BEGIN The data

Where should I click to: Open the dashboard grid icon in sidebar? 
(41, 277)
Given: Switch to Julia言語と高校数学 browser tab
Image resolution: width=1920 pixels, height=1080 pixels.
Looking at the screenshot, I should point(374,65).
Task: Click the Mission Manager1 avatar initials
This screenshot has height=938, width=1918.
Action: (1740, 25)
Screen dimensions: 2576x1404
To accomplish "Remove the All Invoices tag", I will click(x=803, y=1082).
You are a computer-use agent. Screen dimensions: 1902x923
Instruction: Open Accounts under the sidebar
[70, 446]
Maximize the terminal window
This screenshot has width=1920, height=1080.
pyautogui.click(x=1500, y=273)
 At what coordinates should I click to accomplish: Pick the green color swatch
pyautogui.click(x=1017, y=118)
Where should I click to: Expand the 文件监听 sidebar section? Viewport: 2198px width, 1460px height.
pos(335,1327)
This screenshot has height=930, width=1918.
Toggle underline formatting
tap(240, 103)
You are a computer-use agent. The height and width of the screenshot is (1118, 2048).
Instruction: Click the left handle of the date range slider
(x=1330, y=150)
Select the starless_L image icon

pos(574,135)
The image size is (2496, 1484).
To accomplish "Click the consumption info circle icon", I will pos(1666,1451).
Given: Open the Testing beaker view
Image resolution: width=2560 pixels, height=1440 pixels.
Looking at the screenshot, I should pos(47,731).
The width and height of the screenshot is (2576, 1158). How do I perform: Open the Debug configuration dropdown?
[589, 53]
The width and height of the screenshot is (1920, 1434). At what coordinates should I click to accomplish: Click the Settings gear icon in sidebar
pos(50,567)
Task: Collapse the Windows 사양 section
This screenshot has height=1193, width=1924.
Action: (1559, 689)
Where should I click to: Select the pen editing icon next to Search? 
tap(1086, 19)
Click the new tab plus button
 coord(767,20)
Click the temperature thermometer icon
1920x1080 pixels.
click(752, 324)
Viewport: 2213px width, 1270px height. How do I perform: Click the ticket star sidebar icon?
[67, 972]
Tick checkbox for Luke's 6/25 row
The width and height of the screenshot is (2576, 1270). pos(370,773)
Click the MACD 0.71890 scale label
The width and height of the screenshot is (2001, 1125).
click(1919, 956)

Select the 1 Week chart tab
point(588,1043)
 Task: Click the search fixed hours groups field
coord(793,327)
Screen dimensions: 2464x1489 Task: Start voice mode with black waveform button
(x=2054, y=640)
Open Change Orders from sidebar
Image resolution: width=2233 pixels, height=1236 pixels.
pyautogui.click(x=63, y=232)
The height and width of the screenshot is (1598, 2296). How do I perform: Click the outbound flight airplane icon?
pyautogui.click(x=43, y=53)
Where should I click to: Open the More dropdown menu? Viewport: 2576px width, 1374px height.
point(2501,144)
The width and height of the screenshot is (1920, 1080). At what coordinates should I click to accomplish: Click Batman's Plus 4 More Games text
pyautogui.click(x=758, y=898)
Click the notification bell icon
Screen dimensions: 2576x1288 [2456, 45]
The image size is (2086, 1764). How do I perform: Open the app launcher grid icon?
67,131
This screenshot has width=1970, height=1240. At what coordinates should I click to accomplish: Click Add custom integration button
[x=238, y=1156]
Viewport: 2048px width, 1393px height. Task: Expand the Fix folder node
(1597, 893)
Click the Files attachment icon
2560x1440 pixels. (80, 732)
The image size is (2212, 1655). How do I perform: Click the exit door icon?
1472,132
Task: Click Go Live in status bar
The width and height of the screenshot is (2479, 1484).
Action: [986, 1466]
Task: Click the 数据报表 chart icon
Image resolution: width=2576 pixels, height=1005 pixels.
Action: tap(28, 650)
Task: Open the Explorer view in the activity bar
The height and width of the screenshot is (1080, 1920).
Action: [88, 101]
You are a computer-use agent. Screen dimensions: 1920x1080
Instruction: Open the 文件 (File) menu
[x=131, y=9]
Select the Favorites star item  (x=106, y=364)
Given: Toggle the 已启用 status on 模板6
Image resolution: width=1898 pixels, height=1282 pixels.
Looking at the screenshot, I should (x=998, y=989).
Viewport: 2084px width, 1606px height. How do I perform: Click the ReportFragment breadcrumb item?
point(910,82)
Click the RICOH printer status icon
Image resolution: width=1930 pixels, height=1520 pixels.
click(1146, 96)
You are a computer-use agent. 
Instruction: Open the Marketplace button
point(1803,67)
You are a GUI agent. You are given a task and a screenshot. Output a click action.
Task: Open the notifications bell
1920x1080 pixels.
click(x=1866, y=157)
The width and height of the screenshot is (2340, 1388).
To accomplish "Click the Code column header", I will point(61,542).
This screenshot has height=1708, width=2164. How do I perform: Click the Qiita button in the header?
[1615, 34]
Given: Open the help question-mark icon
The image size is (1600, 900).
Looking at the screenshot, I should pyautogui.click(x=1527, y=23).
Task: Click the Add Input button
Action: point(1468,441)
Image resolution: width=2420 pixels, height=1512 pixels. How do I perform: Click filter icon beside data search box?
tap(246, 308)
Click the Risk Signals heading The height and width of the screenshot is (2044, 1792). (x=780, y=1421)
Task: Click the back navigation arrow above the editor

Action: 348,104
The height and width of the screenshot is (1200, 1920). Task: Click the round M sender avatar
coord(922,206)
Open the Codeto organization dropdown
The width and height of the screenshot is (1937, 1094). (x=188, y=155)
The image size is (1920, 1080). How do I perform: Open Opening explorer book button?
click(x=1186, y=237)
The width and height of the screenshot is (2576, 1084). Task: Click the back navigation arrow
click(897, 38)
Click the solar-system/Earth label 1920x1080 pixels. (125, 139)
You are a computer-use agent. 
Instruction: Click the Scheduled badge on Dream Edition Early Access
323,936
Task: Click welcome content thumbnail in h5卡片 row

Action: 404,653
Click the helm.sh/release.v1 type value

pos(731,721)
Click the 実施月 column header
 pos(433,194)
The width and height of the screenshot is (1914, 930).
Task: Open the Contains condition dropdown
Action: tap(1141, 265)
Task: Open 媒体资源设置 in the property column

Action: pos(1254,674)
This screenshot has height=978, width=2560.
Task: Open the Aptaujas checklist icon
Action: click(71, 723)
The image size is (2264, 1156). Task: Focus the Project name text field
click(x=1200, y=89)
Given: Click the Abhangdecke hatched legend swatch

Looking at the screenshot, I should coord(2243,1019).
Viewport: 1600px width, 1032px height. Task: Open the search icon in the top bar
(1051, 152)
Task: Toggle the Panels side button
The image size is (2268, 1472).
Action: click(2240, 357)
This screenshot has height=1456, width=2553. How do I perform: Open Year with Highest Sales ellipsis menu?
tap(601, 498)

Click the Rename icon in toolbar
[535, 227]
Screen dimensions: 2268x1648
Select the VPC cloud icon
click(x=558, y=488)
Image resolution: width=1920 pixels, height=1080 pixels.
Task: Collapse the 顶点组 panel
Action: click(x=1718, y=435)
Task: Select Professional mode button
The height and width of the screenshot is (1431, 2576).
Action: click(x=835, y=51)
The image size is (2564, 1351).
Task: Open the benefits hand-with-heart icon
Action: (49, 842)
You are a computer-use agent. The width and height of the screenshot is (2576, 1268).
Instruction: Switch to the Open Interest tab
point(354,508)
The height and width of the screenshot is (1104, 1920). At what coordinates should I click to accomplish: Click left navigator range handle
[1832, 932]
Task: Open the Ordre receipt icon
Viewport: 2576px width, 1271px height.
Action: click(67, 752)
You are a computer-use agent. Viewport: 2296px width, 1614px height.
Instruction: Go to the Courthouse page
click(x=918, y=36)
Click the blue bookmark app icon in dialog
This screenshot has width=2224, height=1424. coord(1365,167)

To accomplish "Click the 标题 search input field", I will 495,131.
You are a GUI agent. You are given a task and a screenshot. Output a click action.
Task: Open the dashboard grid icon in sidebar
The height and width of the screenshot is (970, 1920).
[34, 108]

END The data

About this exercise: Please output the exact lines of the records above, beginning with the first and stopping after the line that holds "Screen dimensions: 2576x1404", and nothing else.

Response to the exercise:
Where should I click to: Open the dashboard grid icon in sidebar? 
(41, 277)
Given: Switch to Julia言語と高校数学 browser tab
Image resolution: width=1920 pixels, height=1080 pixels.
Looking at the screenshot, I should point(374,65).
Task: Click the Mission Manager1 avatar initials
This screenshot has height=938, width=1918.
Action: (1740, 25)
Screen dimensions: 2576x1404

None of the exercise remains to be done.